Personal information
- Full name: Ian Martín Subiabre
- Date of birth: 1 January 2007 (age 19)
- Place of birth: Comodoro Rivadavia, Chubut, Argentina
- Height: 1.71 m (5 ft 7 in)
- Positions: Winger; forward;

Team information
- Current team: Tigre (on loan from River Plate)
- Number: 25

Youth career
- 2011–2013: El Globito
- 2014–2015: CAI
- 2015: River Plate
- 2015–2021: CAI
- 2022–2025: River Plate

Senior career*
- Years: Team / Apps / (Gls)
- 2024–: River Plate / 33 / (3)
- 2026–: → Tigre (loan) / 1 / (0)

International career^{‡}
- 2022: Chile U17 / 1 / (0)
- 2022–2023: Argentina U17 / 20 / (3)
- 2025–: Argentina U20 / 15 / (5)

Medal record
Men's football
Representing Argentina
FIFA U-20 World Cup
| Runner-up | 2025 Chile |  |
South American U-20 Championship
| Runner-up | 2025 Venezuela |  |

= Ian Subiabre =

Argentine footballer (born 2007)

Ian Martín Subiabre (born 1 January 2007) is an Argentine professional footballer who plays as a winger and forward for Argentine Primera Division club Tigre, on loan from River Plate. Subiabre also plays for the Argentina national U20 team.
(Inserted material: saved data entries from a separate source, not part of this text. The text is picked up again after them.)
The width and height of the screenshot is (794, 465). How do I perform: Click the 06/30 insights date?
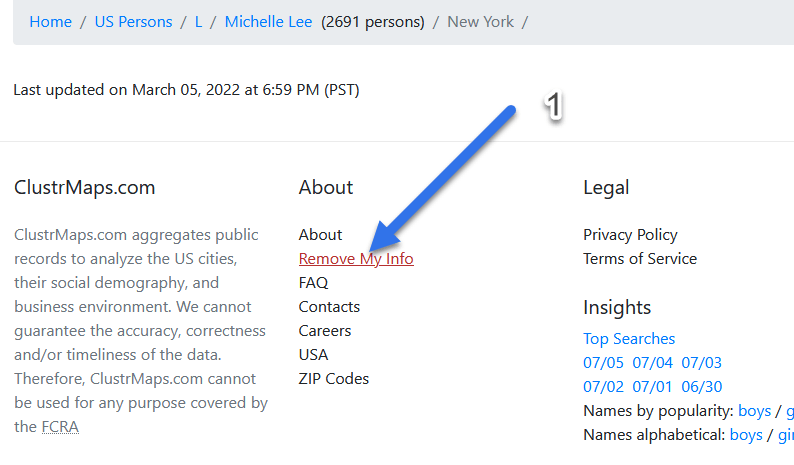click(x=702, y=386)
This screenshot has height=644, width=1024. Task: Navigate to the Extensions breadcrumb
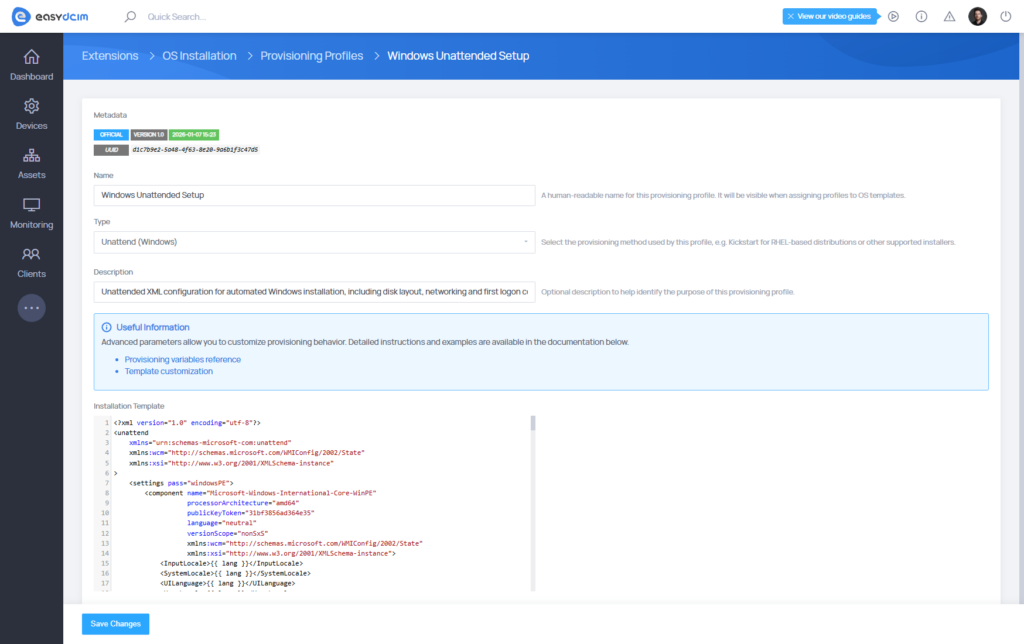pyautogui.click(x=110, y=55)
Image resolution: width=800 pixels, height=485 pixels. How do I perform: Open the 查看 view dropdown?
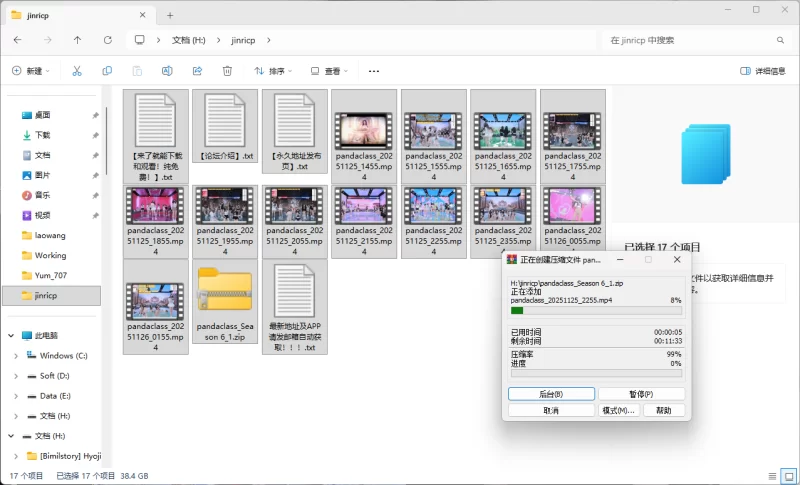pyautogui.click(x=329, y=71)
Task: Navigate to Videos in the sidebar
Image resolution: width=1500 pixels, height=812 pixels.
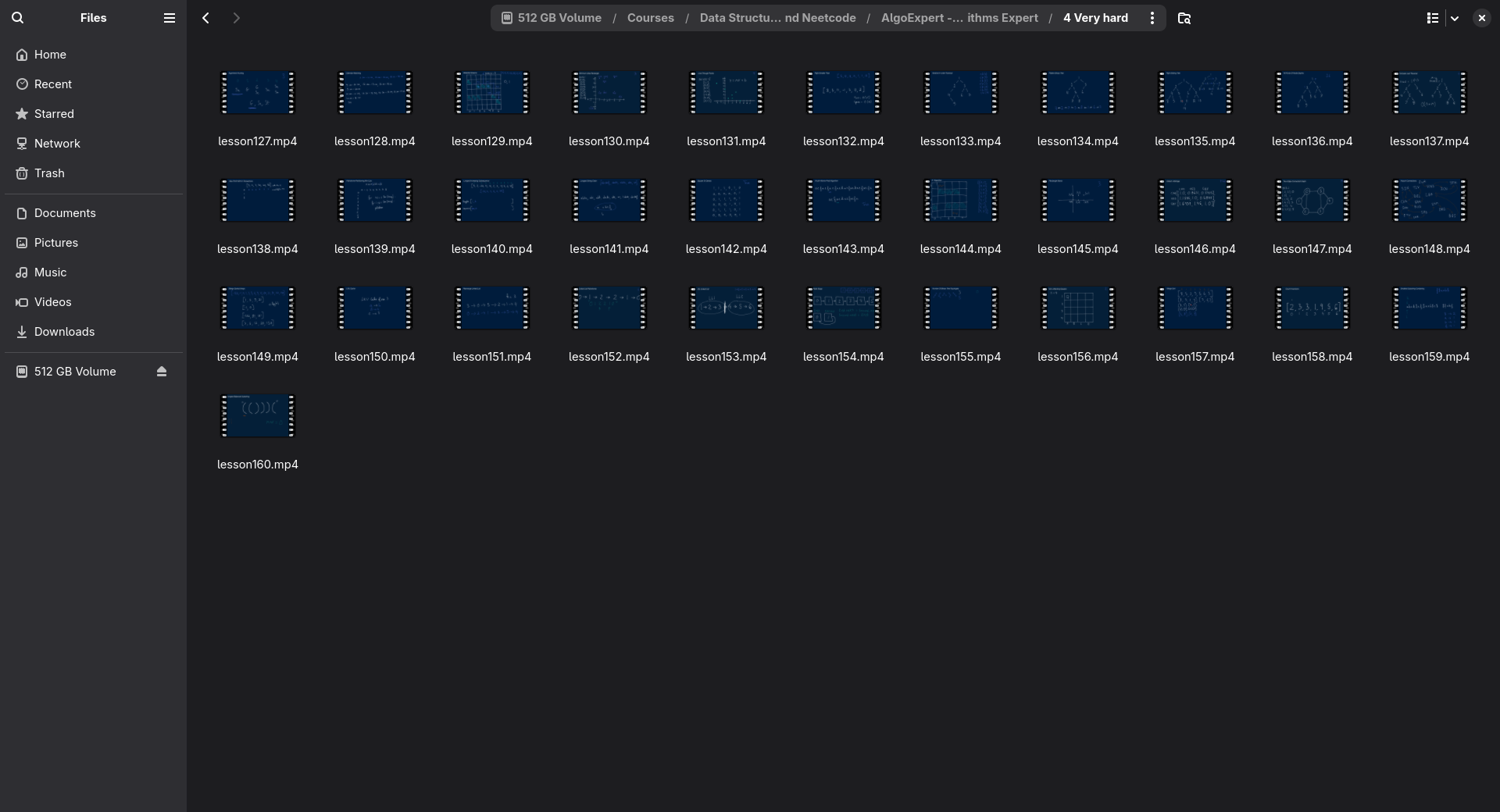Action: 52,302
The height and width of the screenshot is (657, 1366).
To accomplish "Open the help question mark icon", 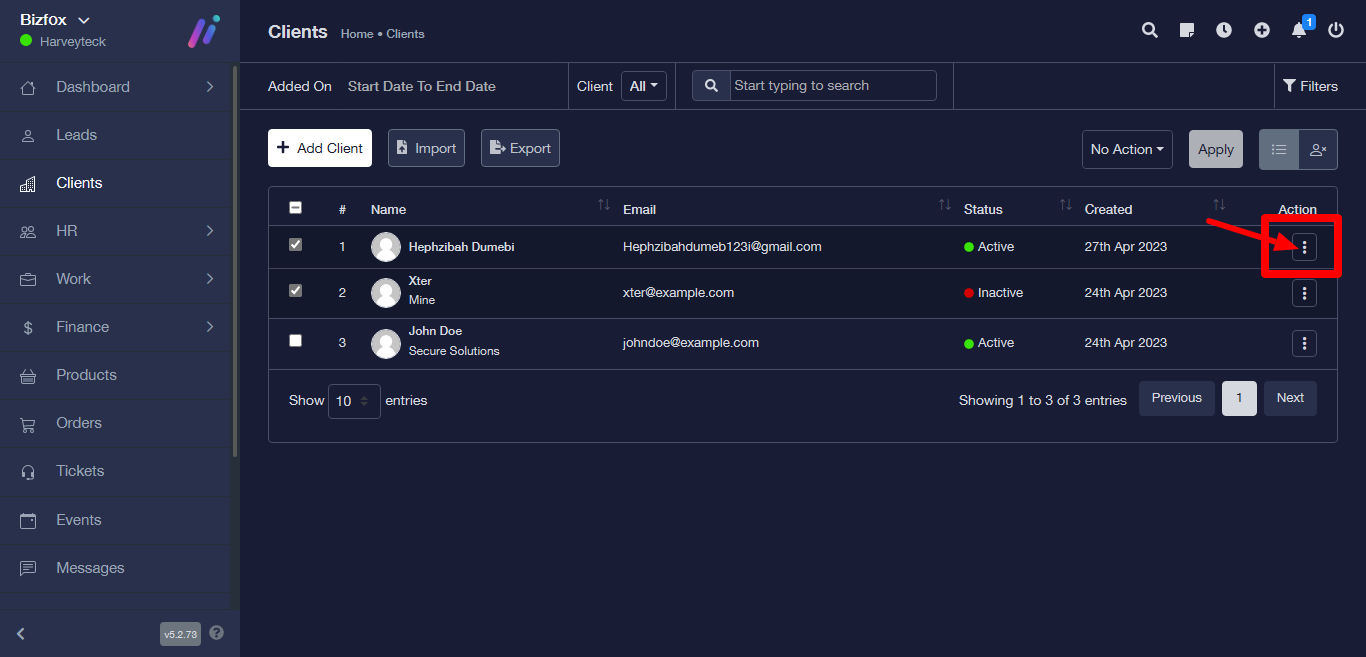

==Early and personal life==
Subiabre was born in Comodoro Rivadavia in the Chubut Province of Argentina to former footballer Martín Subiabre, who played for CAI and Huracán de Comodoro Rivadavia. His paternal grandparents are Chilean, and because of this his father earned the nickname Chile while playing.

==Club career==
Inheriting his passion for football from his father, Subiabre's first club was El Lobo in his native Comodoro Rivadavia, whom he joined at the age of four. He joined the academy of his father's former club, CAI, at the age of seven, but the following year he was given the opportunity to play briefly for River Plate, the club he had supported as a child.

He would remain officially with CAI, due to the long travelling distance from Comodoro Rivadavia to Buenos Aires, though he would return to River Plate semi-regularly to feature for their youth teams. In August 2021, he trialled with River Plate, who offered him a contract beginning in January of the following year. He signed his first professional contract with the club in April 2023, penning a three-year deal.

In November 2023, River Plate manager Martín Demichelis stated that Subiabre, alongside teammates Agustín Ruberto and Ulises Giménez, would feature in the senior squad's pre-season preparations.

==International career==
In early 2022, Subiabre received a call-up from the Chilean under-17 side, and went on to play in one friendly matches against Colombia. However, in September of the same year, he accepted a call-up from Argentina under-17 coach Pablo Aimar, and would go on to make his debut for the side at the 2022 Copa Ciudad de Ezeiza, coming on as a second-half substitute in a 4–0 win against Peru. He went on to feature in two more friendly games, against Bolivia and Venezuela, scoring his first goal against the former in a 5–1 win.

Having featured for Argentina at the 2023 South American U-17 Championship, Subiabre was again called up to the team for the 2023 FIFA U-17 World Cup. In Argentina's final group game, against Poland, Subiabre scored the third goal of the game as Argentina went on to win 4–0.

==Style of play==
Subiabre describes himself as a "powerful striker and scorer", though he is often utilised as a winger, and names fellow Argentine Julián Álvarez as an inspiration on his style of play.